Write out exactly the lines from the first line of the records below through the line that contains "The height and width of the screenshot is (159, 968).", and stop there.

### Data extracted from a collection
________

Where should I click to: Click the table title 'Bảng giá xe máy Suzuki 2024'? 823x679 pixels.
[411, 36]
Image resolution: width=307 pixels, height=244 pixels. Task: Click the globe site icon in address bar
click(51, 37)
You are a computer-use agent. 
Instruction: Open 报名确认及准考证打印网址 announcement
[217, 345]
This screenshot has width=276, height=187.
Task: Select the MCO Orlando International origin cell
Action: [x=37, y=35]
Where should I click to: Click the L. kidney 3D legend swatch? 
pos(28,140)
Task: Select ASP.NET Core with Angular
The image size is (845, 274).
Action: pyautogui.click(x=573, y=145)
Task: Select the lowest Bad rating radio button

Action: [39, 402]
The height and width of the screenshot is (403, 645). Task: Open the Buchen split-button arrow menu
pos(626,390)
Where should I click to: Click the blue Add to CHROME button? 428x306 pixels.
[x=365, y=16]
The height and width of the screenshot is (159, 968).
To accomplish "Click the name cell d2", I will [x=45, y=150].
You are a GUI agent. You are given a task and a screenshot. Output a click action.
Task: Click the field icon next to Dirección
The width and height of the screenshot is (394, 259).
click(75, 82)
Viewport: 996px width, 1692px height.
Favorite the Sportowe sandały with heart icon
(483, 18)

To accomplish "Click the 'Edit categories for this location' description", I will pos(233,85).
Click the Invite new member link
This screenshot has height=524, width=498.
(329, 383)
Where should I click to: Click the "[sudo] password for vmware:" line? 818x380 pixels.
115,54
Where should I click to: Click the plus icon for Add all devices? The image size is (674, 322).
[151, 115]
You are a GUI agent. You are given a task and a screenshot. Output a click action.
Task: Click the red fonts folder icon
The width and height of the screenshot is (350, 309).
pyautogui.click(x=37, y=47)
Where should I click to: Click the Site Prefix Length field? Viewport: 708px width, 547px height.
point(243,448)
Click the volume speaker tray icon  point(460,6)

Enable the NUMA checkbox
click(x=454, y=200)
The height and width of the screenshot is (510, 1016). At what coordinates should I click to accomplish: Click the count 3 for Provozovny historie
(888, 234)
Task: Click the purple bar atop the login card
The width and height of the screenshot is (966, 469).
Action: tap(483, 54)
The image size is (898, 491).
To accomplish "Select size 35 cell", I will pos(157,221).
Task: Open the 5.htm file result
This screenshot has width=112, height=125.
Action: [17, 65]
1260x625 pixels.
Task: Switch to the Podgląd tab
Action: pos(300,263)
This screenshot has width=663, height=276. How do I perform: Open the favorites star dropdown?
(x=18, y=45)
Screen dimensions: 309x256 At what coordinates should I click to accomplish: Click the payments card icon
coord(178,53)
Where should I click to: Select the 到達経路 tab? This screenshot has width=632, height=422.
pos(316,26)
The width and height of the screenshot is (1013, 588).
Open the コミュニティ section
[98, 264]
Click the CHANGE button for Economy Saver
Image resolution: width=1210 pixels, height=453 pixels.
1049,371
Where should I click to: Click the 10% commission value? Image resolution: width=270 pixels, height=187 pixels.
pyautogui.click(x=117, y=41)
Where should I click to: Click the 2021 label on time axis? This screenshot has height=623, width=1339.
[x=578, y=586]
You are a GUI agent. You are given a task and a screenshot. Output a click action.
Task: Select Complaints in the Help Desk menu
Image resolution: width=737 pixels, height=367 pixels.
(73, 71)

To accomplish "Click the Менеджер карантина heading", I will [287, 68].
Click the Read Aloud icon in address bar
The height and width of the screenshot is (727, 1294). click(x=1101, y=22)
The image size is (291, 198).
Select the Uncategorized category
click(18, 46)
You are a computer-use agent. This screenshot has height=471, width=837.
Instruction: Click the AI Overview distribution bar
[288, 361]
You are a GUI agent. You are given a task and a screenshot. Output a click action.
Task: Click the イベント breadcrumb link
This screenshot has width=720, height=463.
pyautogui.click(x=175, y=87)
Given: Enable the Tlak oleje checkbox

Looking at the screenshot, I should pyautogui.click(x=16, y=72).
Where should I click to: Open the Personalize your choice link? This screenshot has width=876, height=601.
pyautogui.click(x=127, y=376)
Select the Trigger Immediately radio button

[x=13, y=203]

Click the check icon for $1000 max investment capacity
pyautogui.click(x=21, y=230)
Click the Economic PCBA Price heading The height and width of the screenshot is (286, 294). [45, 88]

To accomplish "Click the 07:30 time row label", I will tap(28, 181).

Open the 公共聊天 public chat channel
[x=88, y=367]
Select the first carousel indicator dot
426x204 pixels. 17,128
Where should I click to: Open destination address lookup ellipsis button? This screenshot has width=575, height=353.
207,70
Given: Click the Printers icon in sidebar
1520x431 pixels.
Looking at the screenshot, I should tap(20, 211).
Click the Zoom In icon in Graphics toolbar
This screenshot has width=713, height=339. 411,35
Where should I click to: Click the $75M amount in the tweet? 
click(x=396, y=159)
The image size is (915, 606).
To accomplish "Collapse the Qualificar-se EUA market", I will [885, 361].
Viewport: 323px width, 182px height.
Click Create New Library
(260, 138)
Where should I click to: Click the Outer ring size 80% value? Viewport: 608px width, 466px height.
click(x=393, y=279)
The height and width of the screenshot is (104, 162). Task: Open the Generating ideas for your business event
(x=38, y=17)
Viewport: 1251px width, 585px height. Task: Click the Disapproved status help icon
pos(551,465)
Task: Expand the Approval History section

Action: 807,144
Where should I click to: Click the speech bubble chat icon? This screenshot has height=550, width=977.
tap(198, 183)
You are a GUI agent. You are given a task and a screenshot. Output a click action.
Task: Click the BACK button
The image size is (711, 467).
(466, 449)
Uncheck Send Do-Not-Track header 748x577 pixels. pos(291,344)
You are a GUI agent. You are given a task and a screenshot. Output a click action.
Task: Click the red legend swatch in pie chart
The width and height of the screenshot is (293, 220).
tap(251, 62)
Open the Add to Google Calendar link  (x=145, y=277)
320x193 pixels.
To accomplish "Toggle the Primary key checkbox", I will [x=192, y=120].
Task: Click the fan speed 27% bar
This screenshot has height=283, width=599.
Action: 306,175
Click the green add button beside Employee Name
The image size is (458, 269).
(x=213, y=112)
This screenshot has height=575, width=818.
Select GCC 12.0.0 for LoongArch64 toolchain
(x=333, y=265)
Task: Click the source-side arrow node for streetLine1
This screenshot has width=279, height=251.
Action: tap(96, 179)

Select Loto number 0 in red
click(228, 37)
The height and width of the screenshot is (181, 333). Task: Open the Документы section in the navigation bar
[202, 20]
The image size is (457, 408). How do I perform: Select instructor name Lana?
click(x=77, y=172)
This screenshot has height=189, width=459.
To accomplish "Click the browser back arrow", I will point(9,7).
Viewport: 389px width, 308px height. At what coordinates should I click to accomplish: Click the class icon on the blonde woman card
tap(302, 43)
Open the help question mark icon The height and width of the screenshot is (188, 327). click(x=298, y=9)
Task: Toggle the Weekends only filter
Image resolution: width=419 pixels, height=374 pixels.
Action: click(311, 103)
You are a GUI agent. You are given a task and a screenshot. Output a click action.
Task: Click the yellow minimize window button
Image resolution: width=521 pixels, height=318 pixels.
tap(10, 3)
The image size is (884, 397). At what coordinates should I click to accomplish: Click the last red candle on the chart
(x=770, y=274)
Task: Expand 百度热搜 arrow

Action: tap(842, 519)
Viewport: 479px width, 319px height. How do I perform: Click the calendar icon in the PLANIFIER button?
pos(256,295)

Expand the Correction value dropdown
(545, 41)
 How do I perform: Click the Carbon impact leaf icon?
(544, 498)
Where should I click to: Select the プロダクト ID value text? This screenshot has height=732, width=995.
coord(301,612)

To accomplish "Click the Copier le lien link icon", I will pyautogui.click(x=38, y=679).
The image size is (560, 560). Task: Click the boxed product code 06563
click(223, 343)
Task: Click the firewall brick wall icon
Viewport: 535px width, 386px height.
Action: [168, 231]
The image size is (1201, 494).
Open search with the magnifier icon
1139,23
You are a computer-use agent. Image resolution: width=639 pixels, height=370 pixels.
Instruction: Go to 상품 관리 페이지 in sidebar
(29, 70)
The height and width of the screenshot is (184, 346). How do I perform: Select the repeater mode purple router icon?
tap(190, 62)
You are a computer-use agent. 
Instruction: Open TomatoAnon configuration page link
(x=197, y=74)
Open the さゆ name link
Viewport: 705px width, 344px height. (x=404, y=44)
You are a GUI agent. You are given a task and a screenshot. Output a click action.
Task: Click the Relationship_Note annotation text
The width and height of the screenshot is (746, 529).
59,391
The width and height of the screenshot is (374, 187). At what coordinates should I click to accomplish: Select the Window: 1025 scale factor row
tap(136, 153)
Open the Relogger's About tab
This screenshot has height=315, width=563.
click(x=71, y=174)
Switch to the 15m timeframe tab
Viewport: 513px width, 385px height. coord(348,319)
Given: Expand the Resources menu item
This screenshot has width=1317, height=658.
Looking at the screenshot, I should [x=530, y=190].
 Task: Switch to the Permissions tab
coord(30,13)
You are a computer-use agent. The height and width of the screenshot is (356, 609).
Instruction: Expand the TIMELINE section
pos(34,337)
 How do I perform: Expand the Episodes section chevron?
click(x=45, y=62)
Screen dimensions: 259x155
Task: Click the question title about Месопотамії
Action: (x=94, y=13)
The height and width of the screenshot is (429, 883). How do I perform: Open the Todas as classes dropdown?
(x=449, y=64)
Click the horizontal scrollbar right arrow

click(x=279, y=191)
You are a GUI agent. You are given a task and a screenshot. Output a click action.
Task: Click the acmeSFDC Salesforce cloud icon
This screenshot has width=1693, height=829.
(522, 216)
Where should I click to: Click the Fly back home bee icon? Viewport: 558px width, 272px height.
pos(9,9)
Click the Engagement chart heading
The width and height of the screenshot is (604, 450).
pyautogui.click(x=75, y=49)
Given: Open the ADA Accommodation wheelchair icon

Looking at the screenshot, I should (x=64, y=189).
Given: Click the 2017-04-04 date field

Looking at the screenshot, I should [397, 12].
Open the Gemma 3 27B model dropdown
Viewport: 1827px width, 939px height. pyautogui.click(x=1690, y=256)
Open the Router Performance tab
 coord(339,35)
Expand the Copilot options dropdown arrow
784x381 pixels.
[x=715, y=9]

________

### YOUR SOLUTION
Where should I click to: Click the table title 'Bảng giá xe máy Suzuki 2024'? 823x679 pixels.
[411, 36]
Image resolution: width=307 pixels, height=244 pixels. Task: Click the globe site icon in address bar
click(51, 37)
You are a computer-use agent. 
Instruction: Open 报名确认及准考证打印网址 announcement
[217, 345]
This screenshot has width=276, height=187.
Task: Select the MCO Orlando International origin cell
Action: [x=37, y=35]
Where should I click to: Click the L. kidney 3D legend swatch? 
pos(28,140)
Task: Select ASP.NET Core with Angular
The image size is (845, 274).
Action: pyautogui.click(x=573, y=145)
Task: Select the lowest Bad rating radio button

Action: [39, 402]
The height and width of the screenshot is (403, 645). Task: Open the Buchen split-button arrow menu
pos(626,390)
Where should I click to: Click the blue Add to CHROME button? 428x306 pixels.
[x=365, y=16]
The height and width of the screenshot is (159, 968).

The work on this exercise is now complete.